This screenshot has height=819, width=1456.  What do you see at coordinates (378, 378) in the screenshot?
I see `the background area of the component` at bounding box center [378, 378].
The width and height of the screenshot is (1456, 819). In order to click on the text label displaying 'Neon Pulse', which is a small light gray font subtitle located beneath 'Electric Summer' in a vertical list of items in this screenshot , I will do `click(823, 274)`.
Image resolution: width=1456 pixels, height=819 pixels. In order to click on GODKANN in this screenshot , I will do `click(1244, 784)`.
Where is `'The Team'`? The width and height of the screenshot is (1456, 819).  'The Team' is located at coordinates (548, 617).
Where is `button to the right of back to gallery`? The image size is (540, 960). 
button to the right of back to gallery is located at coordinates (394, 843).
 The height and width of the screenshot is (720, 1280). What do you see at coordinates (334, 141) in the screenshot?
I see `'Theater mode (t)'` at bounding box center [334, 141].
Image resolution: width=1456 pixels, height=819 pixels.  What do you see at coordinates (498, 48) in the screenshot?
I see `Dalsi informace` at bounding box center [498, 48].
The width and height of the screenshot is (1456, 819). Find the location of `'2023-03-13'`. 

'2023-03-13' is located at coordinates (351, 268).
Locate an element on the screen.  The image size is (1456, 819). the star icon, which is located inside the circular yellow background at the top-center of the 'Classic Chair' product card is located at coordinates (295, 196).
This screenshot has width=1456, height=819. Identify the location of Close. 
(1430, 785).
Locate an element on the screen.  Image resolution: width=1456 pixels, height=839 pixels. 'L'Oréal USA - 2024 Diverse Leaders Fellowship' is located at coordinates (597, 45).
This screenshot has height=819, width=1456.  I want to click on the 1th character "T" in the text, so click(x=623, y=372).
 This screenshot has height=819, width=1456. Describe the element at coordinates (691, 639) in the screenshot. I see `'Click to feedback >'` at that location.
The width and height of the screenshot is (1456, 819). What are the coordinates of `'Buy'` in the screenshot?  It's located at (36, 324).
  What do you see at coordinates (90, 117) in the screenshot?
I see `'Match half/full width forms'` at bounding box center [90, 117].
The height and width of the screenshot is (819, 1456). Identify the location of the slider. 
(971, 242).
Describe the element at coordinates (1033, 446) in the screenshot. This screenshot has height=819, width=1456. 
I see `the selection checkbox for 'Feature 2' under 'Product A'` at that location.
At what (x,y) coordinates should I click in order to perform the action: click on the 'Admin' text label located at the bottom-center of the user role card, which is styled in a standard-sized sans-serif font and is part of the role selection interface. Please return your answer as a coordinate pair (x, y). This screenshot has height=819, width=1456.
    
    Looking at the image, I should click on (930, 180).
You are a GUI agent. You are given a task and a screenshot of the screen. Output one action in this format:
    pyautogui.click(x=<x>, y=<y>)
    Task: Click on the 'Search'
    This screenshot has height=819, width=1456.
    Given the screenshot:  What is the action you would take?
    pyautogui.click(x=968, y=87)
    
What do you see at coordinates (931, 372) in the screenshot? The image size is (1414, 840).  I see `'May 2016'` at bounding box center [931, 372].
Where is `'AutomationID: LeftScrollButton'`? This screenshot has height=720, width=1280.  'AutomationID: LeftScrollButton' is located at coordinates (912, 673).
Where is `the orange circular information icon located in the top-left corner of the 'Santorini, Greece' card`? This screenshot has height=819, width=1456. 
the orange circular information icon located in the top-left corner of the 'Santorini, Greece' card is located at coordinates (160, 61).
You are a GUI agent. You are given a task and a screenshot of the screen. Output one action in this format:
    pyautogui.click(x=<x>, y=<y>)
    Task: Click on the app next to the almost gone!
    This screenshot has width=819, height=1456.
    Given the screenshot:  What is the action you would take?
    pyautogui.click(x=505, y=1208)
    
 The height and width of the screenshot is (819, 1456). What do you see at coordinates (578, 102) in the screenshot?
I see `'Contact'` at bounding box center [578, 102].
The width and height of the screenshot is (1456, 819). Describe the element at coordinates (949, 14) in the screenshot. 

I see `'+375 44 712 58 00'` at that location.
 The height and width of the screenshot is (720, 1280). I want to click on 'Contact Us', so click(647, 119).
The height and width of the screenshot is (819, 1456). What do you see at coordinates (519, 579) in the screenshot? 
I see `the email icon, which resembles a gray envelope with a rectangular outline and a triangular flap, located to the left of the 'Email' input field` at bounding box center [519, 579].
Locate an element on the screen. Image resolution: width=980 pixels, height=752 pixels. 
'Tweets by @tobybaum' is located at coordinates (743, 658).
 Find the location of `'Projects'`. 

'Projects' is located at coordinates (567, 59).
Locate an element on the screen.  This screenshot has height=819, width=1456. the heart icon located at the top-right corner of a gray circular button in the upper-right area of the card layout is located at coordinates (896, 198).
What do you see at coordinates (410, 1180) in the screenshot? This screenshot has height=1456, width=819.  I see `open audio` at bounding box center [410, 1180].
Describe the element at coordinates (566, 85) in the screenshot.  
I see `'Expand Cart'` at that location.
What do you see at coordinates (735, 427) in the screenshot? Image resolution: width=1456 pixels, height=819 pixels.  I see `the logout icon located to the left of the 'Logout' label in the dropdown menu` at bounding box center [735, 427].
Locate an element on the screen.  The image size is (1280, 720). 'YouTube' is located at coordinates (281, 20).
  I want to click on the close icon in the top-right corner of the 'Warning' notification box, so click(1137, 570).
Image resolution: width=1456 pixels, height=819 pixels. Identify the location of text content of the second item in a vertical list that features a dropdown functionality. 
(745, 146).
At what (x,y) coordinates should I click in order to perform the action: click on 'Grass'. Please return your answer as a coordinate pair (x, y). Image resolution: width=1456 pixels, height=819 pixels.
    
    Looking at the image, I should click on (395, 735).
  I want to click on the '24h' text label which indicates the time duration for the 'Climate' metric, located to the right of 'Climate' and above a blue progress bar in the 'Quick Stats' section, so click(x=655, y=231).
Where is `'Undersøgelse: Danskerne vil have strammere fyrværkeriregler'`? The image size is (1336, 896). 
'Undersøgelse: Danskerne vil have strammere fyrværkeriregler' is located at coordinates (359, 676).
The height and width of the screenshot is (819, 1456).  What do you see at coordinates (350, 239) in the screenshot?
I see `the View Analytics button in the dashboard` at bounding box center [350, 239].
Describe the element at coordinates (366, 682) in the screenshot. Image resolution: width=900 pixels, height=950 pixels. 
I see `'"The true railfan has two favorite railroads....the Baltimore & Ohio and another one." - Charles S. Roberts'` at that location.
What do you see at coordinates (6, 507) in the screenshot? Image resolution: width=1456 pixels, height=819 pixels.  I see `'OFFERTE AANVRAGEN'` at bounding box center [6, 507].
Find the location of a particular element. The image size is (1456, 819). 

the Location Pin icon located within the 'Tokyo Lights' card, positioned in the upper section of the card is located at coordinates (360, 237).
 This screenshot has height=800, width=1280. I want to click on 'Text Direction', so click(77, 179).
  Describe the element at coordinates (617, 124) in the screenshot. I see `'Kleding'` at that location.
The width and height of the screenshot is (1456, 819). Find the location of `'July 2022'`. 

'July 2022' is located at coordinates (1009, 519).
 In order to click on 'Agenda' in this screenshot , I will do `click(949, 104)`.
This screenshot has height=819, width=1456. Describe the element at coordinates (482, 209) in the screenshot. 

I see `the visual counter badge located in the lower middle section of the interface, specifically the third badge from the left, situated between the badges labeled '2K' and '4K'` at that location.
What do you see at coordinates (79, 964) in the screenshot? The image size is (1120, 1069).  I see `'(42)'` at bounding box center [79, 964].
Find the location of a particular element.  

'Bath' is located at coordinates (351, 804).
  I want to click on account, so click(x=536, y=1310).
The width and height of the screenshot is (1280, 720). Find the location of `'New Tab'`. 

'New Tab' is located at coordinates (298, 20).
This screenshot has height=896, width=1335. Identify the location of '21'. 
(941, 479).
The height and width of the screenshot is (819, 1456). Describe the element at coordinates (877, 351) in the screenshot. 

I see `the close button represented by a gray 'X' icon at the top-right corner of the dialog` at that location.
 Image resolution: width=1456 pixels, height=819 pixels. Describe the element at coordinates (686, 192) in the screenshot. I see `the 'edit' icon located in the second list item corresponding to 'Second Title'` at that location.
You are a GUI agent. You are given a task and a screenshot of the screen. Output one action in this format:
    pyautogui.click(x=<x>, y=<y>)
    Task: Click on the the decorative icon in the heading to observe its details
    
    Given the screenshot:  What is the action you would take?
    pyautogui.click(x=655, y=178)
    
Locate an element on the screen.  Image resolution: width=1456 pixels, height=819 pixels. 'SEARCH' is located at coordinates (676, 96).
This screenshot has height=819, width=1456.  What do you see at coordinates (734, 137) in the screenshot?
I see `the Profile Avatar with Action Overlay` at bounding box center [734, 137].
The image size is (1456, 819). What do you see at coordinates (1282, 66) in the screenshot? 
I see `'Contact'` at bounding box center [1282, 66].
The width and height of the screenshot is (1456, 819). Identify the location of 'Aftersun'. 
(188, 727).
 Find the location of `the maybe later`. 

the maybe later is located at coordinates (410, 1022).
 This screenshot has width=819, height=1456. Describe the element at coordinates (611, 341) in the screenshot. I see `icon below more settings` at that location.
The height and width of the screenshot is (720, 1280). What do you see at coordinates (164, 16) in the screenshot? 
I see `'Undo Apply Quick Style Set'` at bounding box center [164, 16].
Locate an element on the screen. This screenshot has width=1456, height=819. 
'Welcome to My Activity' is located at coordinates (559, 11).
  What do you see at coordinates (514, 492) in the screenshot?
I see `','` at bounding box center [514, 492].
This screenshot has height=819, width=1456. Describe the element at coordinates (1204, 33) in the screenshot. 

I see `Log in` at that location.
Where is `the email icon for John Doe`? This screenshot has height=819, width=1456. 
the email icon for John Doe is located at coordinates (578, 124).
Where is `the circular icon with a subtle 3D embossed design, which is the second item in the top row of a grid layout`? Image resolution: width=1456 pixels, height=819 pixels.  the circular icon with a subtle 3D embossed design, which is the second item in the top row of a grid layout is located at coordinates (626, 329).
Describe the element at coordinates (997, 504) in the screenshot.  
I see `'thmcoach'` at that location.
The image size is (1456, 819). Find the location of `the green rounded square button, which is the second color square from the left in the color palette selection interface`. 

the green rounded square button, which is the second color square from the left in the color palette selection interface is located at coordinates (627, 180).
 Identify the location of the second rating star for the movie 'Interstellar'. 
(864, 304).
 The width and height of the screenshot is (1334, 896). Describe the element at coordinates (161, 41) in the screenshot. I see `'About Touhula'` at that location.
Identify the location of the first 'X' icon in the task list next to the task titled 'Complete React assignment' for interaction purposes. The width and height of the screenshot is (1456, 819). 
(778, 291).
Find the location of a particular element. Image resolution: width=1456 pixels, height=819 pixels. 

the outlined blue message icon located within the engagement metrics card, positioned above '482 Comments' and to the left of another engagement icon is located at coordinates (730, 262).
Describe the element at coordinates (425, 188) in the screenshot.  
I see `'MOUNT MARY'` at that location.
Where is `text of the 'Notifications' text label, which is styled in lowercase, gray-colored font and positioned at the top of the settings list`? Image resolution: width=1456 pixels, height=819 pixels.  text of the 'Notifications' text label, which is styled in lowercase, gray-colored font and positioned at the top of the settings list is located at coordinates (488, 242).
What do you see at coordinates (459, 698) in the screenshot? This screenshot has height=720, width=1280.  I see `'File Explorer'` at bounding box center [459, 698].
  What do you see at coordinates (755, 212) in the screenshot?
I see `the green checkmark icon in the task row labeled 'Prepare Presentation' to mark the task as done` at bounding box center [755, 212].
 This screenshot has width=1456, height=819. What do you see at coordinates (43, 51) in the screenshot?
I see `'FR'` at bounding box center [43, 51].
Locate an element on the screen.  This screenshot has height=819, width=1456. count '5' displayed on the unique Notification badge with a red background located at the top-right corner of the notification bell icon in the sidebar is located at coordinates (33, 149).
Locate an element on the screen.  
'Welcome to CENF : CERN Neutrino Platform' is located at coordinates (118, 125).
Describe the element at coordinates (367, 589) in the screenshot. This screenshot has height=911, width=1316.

------------------------------------------------------------------------

Short exercise: Put the data above, from the start through the line containing "coordinates (548, 617).", into a Markdown table with the columns Row and Entry, numbering each line and leaving out blank lines.

Solution for this task:
| Row | Entry |
|---|---|
| 1 | This screenshot has height=819, width=1456.  What do you see at coordinates (378, 378) in the screenshot? |
| 2 | I see `the background area of the component` at bounding box center [378, 378]. |
| 3 | The width and height of the screenshot is (1456, 819). In order to click on the text label displaying 'Neon Pulse', which is a small light gray font subtitle located beneath 'Electric Summer' in a vertical list of items in this screenshot , I will do `click(823, 274)`. |
| 4 | Image resolution: width=1456 pixels, height=819 pixels. In order to click on GODKANN in this screenshot , I will do `click(1244, 784)`. |
| 5 | Where is `'The Team'`? The width and height of the screenshot is (1456, 819).  'The Team' is located at coordinates (548, 617). |